> [Try it] Copy out the whole Cairo apartment search post word for word.

> [Selected excerpt]
Cairo apartment search
Monday, August 14th, 2006We’ve been putting off a new blog entry for a while because there aren’t a lot of pictures of Cairo yet. And because internet cafes are hard to come by. We’ve had to take our laptop to regular cafes with WiFi and the battery poops out before we get our necessary stuff done.
Okay, now with the excuses behind us…
Cairo is a big-ass city. Our plan was to spend some time getting to know neighborhoods before we commited to an apartment, and everthing is going according to plan. We haven’t commited to an apartment yet. In fact, we have seen only one. It was big, with two bedrooms, a giant living room and a dining room. It was within easy walking distance of a McDonald’s, a KFC, a Radio Shack, a Little Ceasar’s, a Hardee’s, and best of all, a Chili’s. It was on a quiet leafy street. All in all it was as far from feeling like Cairo as we could imagine. But we didn’t ditch all our crap, get dysentary medication and move thousands of miles to live in Takoma Park.

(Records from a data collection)
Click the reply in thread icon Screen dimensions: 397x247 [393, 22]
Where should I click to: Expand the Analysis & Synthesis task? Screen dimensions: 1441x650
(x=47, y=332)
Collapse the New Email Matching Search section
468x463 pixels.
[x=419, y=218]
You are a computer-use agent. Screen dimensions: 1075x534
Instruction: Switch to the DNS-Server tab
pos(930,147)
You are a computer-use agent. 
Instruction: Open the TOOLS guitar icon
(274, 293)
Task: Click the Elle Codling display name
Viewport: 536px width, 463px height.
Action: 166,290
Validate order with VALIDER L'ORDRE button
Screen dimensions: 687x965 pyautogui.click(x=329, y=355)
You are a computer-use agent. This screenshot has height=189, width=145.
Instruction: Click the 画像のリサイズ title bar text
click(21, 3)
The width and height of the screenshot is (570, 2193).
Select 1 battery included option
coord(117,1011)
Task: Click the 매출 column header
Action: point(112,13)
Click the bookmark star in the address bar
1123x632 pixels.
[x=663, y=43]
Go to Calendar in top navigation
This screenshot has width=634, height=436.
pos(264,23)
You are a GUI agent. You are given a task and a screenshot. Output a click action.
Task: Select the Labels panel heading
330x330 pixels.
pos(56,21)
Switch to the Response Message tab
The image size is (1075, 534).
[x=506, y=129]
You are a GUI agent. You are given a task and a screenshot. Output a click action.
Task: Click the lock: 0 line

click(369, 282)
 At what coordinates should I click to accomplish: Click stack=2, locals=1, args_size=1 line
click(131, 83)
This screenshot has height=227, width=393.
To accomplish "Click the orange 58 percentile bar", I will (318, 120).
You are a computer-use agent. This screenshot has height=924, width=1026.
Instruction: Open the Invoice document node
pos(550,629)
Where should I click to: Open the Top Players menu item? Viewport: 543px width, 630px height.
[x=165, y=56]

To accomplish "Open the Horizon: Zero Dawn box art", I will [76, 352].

> [Solution for this problem]
Cairo apartment search
Monday, August 14th, 2006We’ve been putting off a new blog entry for a while because there aren’t a lot of pictures of Cairo yet. And because internet cafes are hard to come by. We’ve had to take our laptop to regular cafes with WiFi and the battery poops out before we get our necessary stuff done.
Okay, now with the excuses behind us…
Cairo is a big-ass city. Our plan was to spend some time getting to know neighborhoods before we commited to an apartment, and everthing is going according to plan. We haven’t commited to an apartment yet. In fact, we have seen only one. It was big, with two bedrooms, a giant living room and a dining room. It was within easy walking distance of a McDonald’s, a KFC, a Radio Shack, a Little Ceasar’s, a Hardee’s, and best of all, a Chili’s. It was on a quiet leafy street. All in all it was as far from feeling like Cairo as we could imagine. But we didn’t ditch all our crap, get dysentary medication and move thousands of miles to live in Takoma Park.